This paper investigates, both experimentally and computationally, the heat transfer performance on an engine representative varying aspect ratio two-pass internal cooling channel, in both stationary and rotating conditions. The test geometry and design parameters were suggested by SNECMA as a representative HPT blade two-pass internal cooling channel. The cooling channel has radially outward flow in the first passage with an aspect ratio of 1:2.25 and after a 180 degree sharp turn, a radially inward flow in the second passage with an aspect ratio of 1:1.85. One side of the two passages is equipped with 45 degree angled rib turbulators with a rib spacing P/e=7 and blockage ratio e/Dh =0.116. The other side is smooth in order to have optical access for experiment.
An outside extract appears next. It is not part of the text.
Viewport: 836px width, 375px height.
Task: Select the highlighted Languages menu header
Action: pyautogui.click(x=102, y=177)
The experiment was performed at three Reynolds numbers: 15,000, 25,000, and 35,000. Both forward and backward rotating directions were tested in order to study the heat transfer performance of the ribbed surface as trailing wall or leading wall individually. The tested Rotation numbers were Ro=±0.3 at Re=15,000 and Re=25,000, whereas the Rotation number was reduced to ±0.22 at Re=35,000, due to restrictions of the test facility. Infrared thermography technology is used to capture the temperature field for further evaluation of heat transfer performance.
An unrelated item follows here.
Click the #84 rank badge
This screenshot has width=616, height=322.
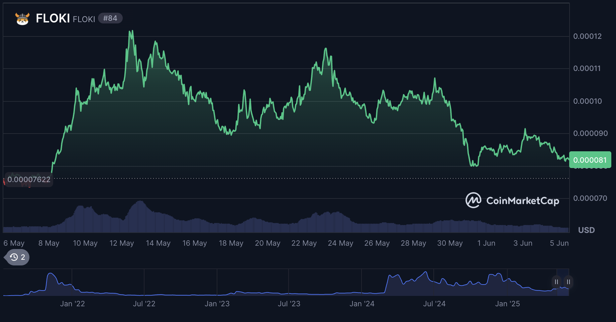click(110, 18)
Numerical simulations for all experimental cases were conducted using the same geometry including the air feeding system, applying the experimental wall temperature distribution in order to properly capture inlet and buoyancy effects, with the k–ω–SST turbulence model. Numerical results show overall agreement and similar trends than the experimental data. Numerical results also show that the rotation effects alter the internal flow significantly, resulting in different surface heat transfer distributions. Particularly, it is shown that heat transfer performance of the pressure side is not enhanced by the rotation in this study, which is a surprising result. This behavior was captured both in the experiments and the numerical predictions.